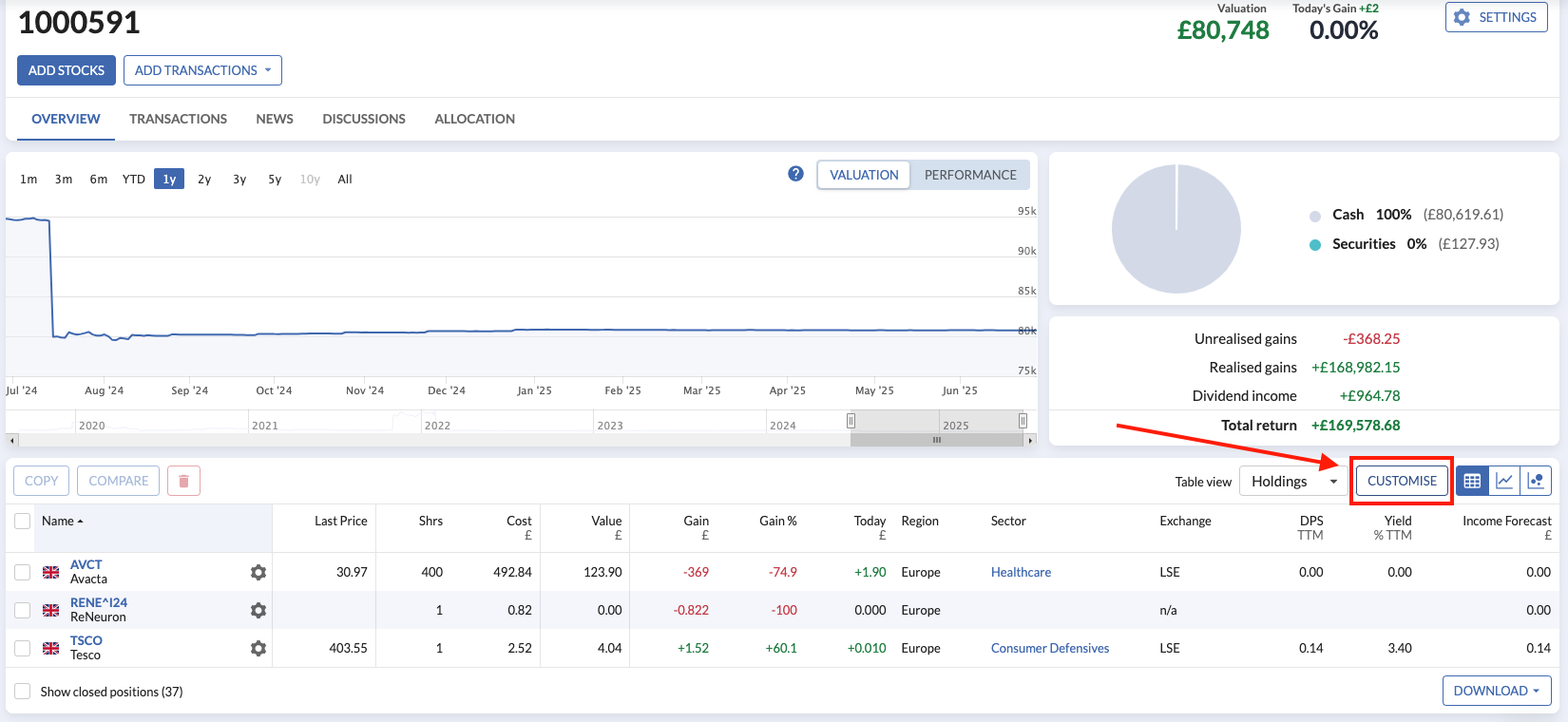Open the gear options for Tesco row

coord(258,648)
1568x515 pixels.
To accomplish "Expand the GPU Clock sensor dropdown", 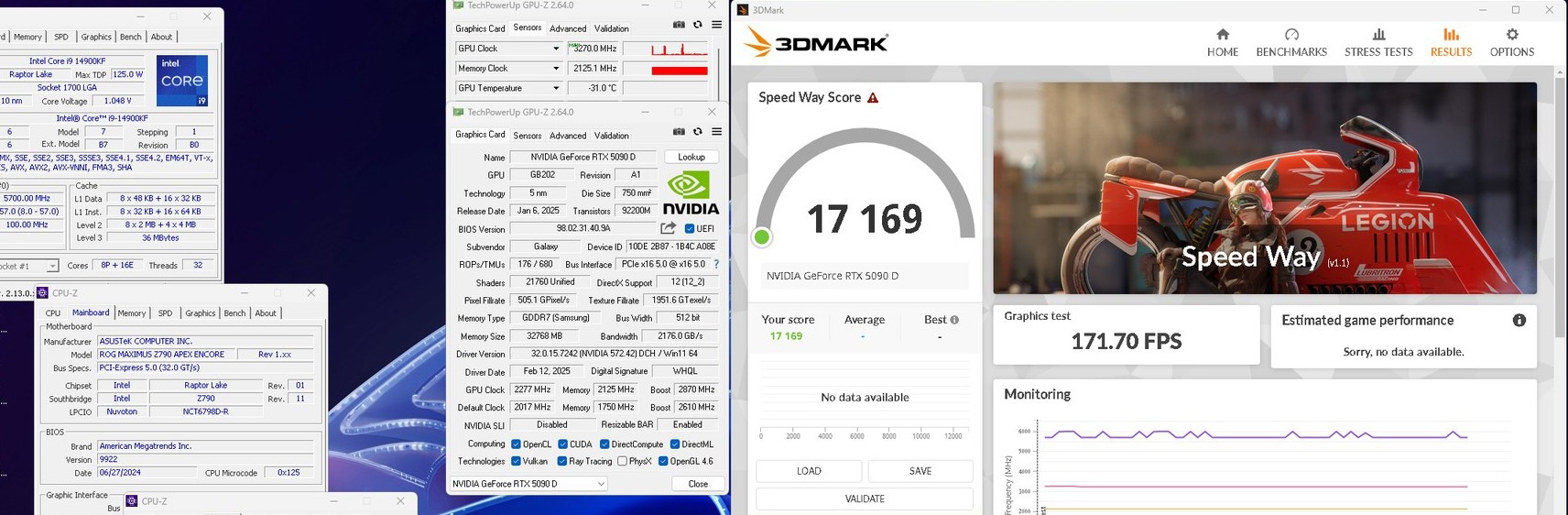I will (555, 49).
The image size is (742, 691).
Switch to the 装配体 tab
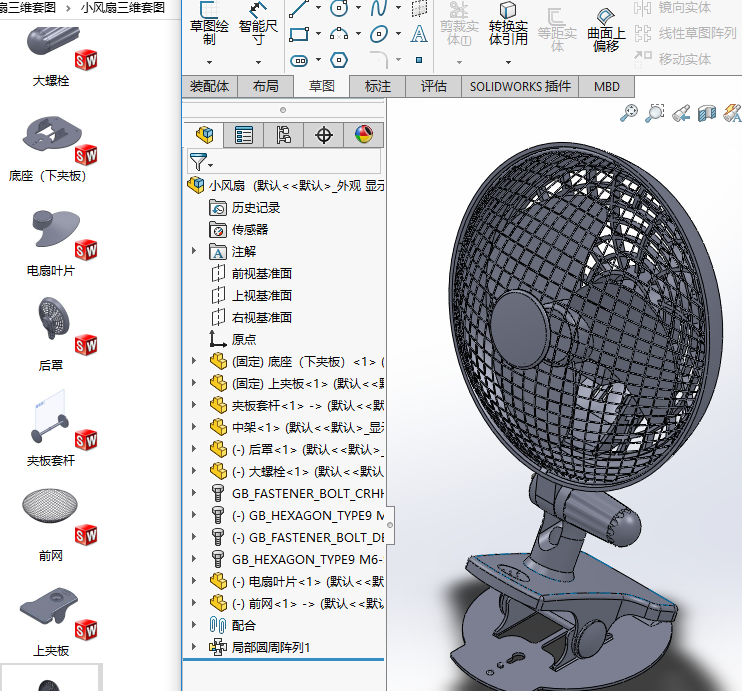[x=209, y=87]
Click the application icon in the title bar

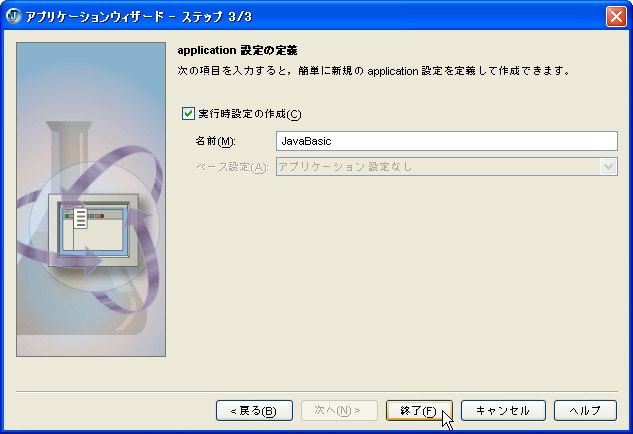(14, 15)
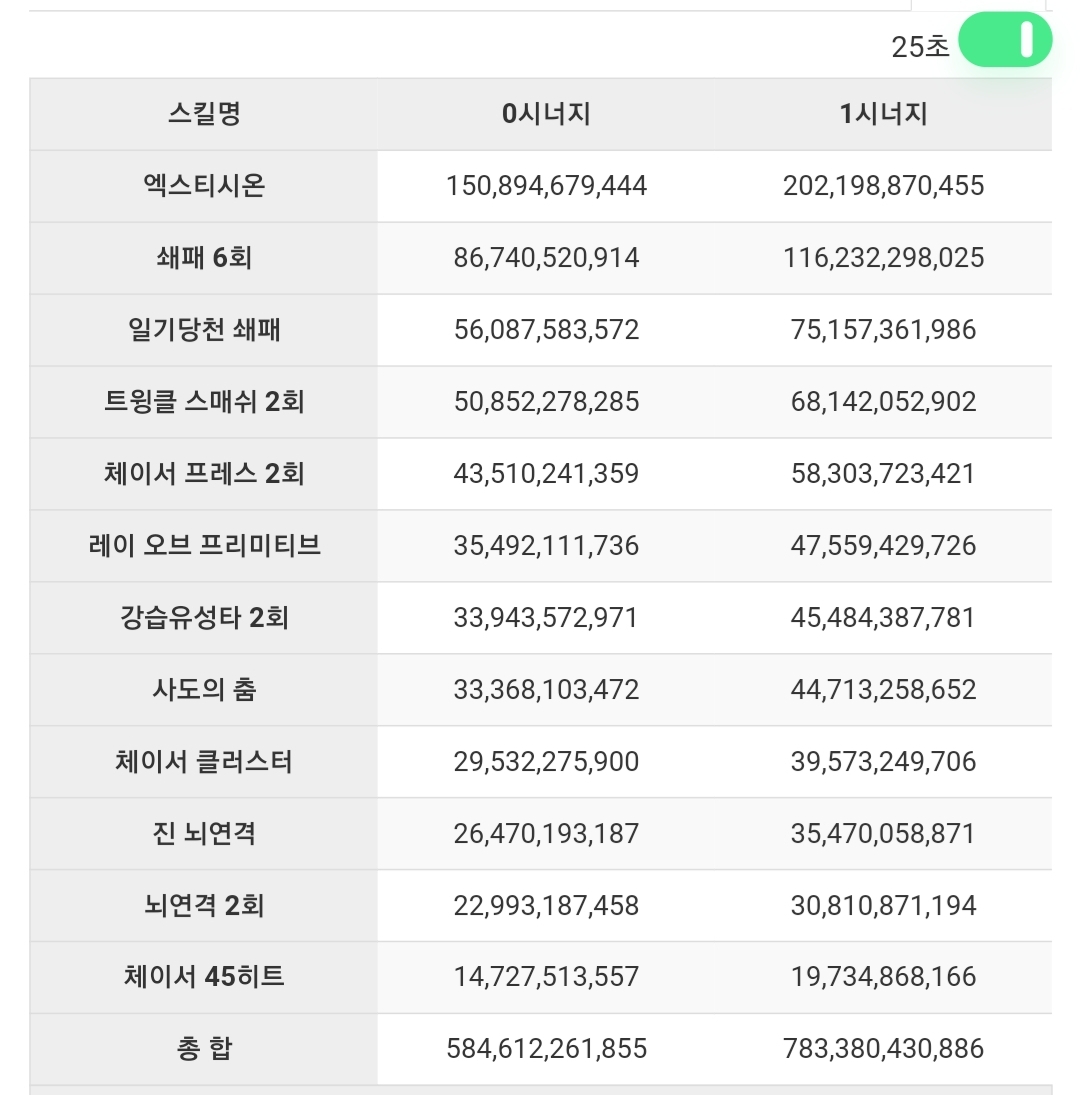Click 레이 오브 프리미티브 skill name
The image size is (1080, 1095).
[x=204, y=545]
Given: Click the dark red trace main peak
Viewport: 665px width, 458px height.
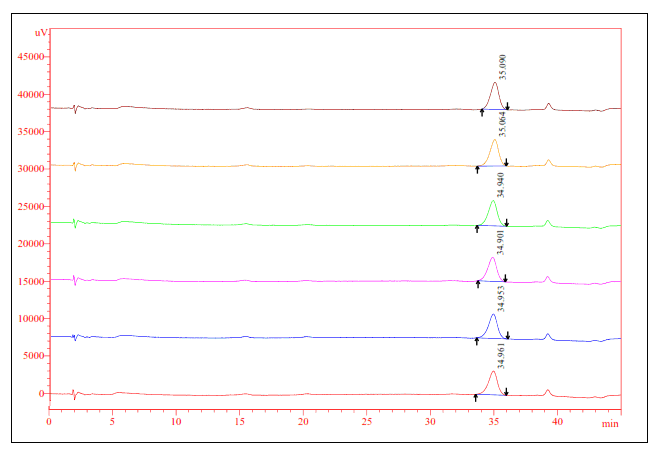Looking at the screenshot, I should click(495, 84).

> _Task directions_:
From the line containing "The image size is (742, 691)." to the last line of the records, inclusive, output the lines exactly as written and nothing else; leave out the pictures.

> _Expected output_:
The image size is (742, 691).
Switch to the 装配体 tab
[x=209, y=87]
Click the application icon in the title bar

(14, 15)
Click 레이 오브 프리미티브 skill name
The image size is (1080, 1095).
[x=204, y=545]
Given: Click the dark red trace main peak
Viewport: 665px width, 458px height.
Looking at the screenshot, I should click(495, 84).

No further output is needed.